Yellow-throated Vireo – A Bird of the Treetops

Late this afternoon, the trees with their new green leaves tossed in a gusty, chilly wind. After a few days of warm weather, it’s turned cooler again and clear, with a deep blue sky and lots of small, scattered white clouds – and a Yellow-throated Vireo singing in the treetops around our yard, the most recent migrant to make its appearance here. I first heard it singing three days ago, and since then it’s stayed around and I’ve often stopped to listen to its mellow, burry song.

A Yellow-throated Vireo is a small songbird with a bright yellow throat and breast, and bold yellow spectacles. Its back and head are olive-green, its belly pale, and its wings are marked with two white bars. It’s a very colorful bird, but sometimes hard to see as it moves steadily, rather slowly through the upper parts of trees, singing as it goes. Sometimes it stops to sing for a while from a high perch, clearly in view, but often it’s just a little lower and harder to find among the foliage, though the song is rich and clear, and often the most noticeable birdsong around. Today I saw it briefly through the leaves, well enough to glimpse the yellow throat and spectacles and wing bars, though it remained half-hidden in the shadows.

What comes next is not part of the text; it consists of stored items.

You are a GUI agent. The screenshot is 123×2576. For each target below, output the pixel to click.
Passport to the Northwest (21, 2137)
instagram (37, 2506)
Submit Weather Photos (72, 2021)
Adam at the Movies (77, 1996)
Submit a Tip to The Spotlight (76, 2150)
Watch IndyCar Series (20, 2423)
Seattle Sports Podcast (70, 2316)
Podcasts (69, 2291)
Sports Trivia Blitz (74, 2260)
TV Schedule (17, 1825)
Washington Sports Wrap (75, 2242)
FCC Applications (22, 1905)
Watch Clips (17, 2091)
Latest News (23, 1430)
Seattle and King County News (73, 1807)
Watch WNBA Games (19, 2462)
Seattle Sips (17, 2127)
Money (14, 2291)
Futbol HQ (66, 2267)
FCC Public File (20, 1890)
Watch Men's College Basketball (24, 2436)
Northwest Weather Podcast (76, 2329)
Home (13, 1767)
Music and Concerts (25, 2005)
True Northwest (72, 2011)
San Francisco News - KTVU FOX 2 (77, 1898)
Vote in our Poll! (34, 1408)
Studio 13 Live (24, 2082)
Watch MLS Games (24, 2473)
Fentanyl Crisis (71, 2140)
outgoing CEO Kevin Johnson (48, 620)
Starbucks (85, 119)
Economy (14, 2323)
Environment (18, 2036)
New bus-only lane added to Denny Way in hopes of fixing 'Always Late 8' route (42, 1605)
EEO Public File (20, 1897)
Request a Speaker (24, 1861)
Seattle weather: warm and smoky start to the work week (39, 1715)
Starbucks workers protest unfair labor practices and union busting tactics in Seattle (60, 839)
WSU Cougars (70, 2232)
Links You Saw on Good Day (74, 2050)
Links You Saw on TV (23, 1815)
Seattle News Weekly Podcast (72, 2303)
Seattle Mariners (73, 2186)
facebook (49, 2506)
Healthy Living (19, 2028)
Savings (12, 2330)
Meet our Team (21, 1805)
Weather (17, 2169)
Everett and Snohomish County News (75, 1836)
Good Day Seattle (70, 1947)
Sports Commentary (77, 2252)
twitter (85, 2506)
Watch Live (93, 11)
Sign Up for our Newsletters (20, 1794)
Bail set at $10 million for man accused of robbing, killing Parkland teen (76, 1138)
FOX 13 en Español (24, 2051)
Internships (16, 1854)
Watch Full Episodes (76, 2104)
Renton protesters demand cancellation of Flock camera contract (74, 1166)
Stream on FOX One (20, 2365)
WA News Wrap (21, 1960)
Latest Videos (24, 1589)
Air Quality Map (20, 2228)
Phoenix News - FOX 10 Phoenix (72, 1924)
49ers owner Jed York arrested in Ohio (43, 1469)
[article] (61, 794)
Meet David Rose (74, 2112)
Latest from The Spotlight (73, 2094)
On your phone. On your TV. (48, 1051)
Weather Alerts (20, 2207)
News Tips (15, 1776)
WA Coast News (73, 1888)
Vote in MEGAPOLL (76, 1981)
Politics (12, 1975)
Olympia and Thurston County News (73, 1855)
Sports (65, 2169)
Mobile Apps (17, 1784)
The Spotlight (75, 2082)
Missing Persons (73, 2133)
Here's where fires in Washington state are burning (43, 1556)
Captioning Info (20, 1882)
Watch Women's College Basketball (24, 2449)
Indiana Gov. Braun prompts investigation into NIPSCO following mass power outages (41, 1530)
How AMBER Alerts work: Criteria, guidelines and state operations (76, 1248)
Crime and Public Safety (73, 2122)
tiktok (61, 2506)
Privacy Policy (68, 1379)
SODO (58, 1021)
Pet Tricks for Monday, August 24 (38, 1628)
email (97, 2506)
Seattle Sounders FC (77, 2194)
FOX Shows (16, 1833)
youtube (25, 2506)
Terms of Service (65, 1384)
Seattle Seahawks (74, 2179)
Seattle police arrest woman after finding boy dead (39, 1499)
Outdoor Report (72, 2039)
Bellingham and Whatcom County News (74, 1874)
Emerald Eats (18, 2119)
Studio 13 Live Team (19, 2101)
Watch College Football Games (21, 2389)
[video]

A Yellow-throated Vireo spends winters in tropical Central and South America and the Caribbean, and is usually among the earliest neotropical migrants to return here. It’s another colorful songbird that has been designated as climate-threatened by the National Audubon Society because of potential changes in the habitat it needs. A bird that depends on large areas of forest, it is considered very vulnerable to forest fragmentation and loss.